The YAP1-WWTR1/TAZ transcription co-factors are key determinants of cell growth that are perturbed in many cancers. Previous studies have reported divergent responses in YAP1-WWTR1/TAZ activities after autophagy perturbations in different contexts.
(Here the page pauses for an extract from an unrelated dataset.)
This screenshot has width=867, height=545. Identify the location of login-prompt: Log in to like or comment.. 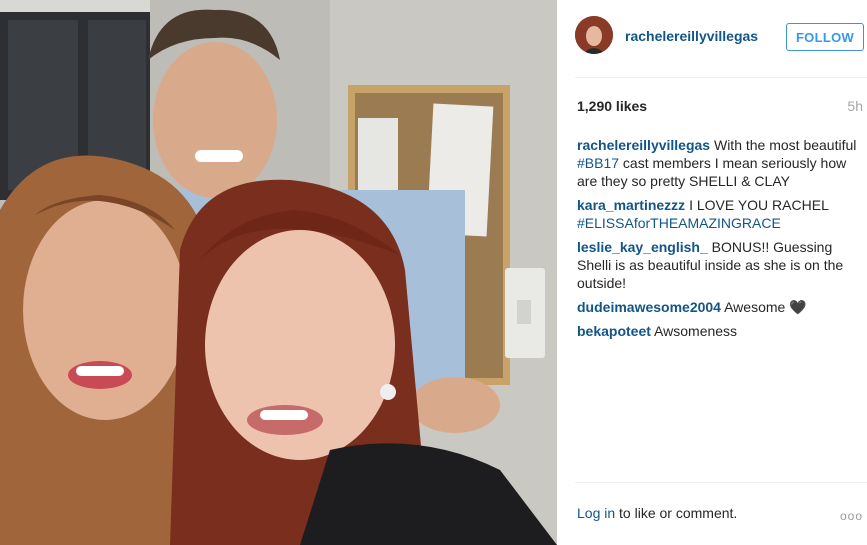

Recently, we identified that α-catenin levels determine whether YAP1-WWTR1/TAZ signaling will be increased or decreased after macroautophagy/autophagy inhibition/induction. CTNNA1/α-catenin can act as a switch in this pathway, as it is an autophagy substrate and a negative regulator of YAP1-WWTR1/TAZ. However, YAP1-WWTR1/TAZ are also directly degraded by autophagy and there is a feedback loop where YAP1-WWTR1/TAZ positively regulate autophagy. These features were integrated into a mathematical numerical model based on a set of differential equations in order to clarify the integrated output on YAP1-WWTR1/TAZ activity at different time-points after autophagy perturbation in cells with distinct initial levels of α-catenins (CTNNA1 and CTNNA3). Our theoretical and experimental data allow an understanding of cell-type specific and time-dependent responses to autophagy manipulations that may be relevant in many contexts, including different types of cancer.

摘要

YAP1-WWTR1/TAZ 转录辅助因子是细胞生长的关键决定因素，在许多癌症中受到干扰。以前的研究报道了在不同情况下自噬扰动后 YAP1-WWTR1/TAZ 活动的不同反应。最近，我们发现 α-连环蛋白水平决定了在巨自噬/自噬抑制/诱导后 YAP1-WWTR1/TAZ 信号传导是否会增加或减少。CTNNA1/α-catenin 可以作为该通路的开关，因为它是自噬底物和 YAP1-WWTR1/TAZ 的负调节剂。然而，YAP1-WWTR1/TAZ 也被自噬直接降解，并且存在 YAP1-WWTR1/TAZ 正向调节自噬的反馈回路。这些特征被整合到基于一组微分方程的数学数值模型中，以阐明在具有不同初始水平 α-连环蛋白 (CTNNA1) 的细胞中自噬扰动后不同时间点 YAP1-WWTR1/TAZ 活性的综合输出和 CTNNA3)。我们的理论和实验数据有助于理解细胞类型特异性和时间依赖性对自噬操作的反应，这些反应可能在许多情况下都相关，包括不同类型的癌症。